The Shaping of the Board
Contrary to many modern representations, 'Anglo-Saxon' (and, indeed, 'Viking') shields were not of uniform thickness, being thinner on the edge than the centre (Dickinson & Harke, 1992; Bullock et. al., 2011). This is demonstrated by differences in the lengths of rivet shanks, of board and rim fittings, compared to boss rivets of the same shields in graves, and best demonstrated by the shield from Sutton Hoo Mound 1, where the many board fittings and copper-alloy rim demonstrate that the board was flat and of constant thickness for most of its width, thinning in its outer few inches, which were also carved to curve backward creating a very slightly dished effect (Carver, 2005).
Better preserved boards, both from the late Iron Age and Viking Age show that shield boards most commonly had edges thinned from the front, creating a slightly domed surface on the front while keeping the back flat.

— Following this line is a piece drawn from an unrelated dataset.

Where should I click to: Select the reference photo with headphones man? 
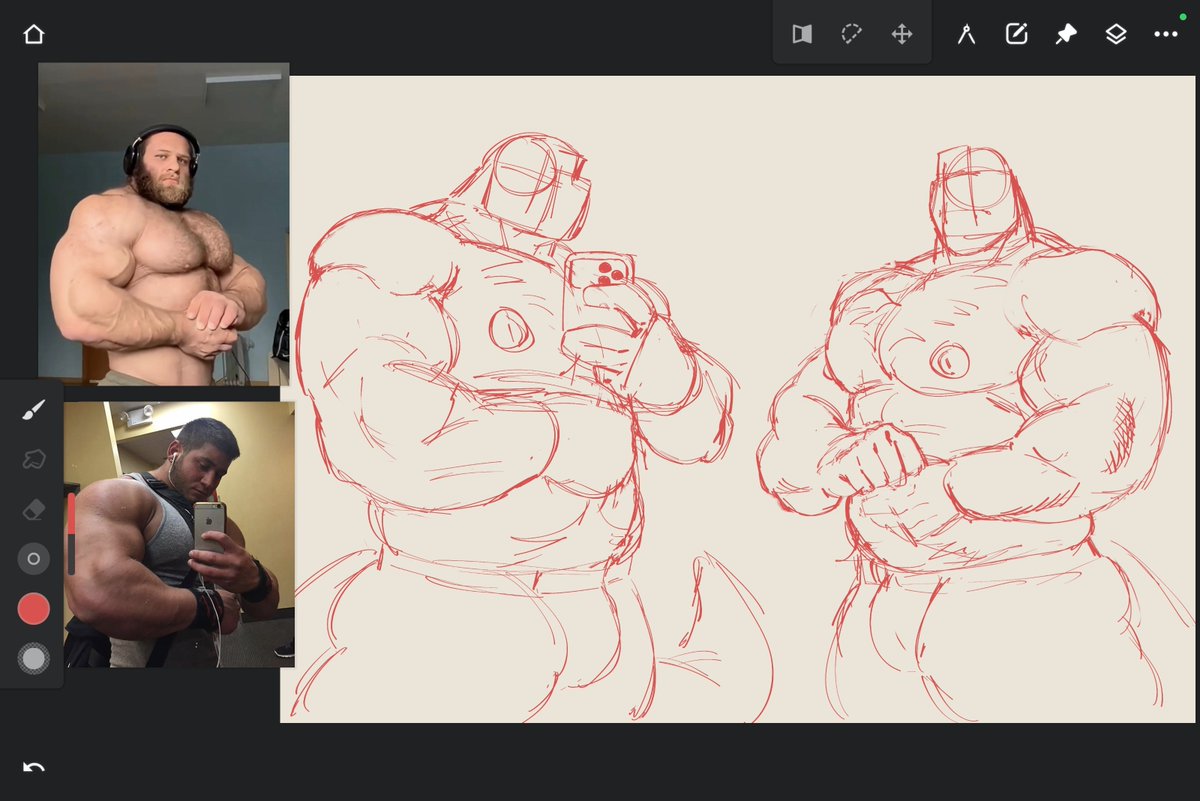(x=164, y=225)
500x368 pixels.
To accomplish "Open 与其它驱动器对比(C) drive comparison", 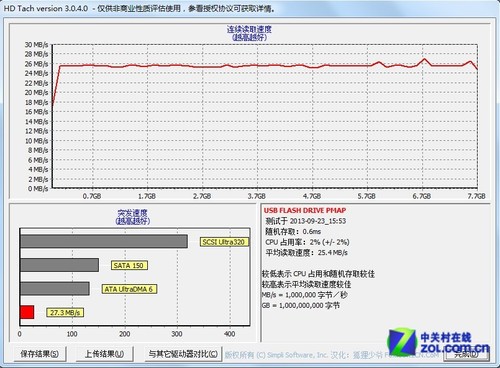I will tap(183, 354).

It has been suggested that the thinning of the shield’s edge might encourage enemy blades to bide into, and be gripped by the edge of the shield, giving its wielder control of an enemy’s weapon in combat (Warzecha et. al. 2017). However, such thinning also has a considerable impact on the weight and manoeuvrability of the shield, for two reasons. Firstly, the outer region of a circle represents a much larger-than-intuitive portion of a circle’s area, and thus, a shield’s mass. For example, in a 1m circle, the outer 12.5cm ring (ie. covering 25% of its diameter) represents 44% of the circle’s area. Carving this zone to halve its thickness overall would therefore reduce the mass of the shield board (not including hide) by 22%, which is significant. The other reason for such thinning greatly improving shield-handling, is that it redistributes a greater proportion of the remaining mass of the shield closer to the central handle, and pivot point, reducing the force (moment) required to manoeuvre the shield and making it less tiring to use in an active fashion in loose combat.
The Handle and Reinforcer
The strongest, and seemingly commonest construction approach was to insert the grip from the board front (Dickinson A1 type), sandwiched between the boss flange on the front, and grip reinforcer on the back. This requires that the back of the grip be flat, while it remains desirable for manoeuvrability/pivoting (Warzecha et. al. 2017) and comfort that the front of the handle be rounded, but also with sloping shoulders of the laps so as not to interfere with the boss flange.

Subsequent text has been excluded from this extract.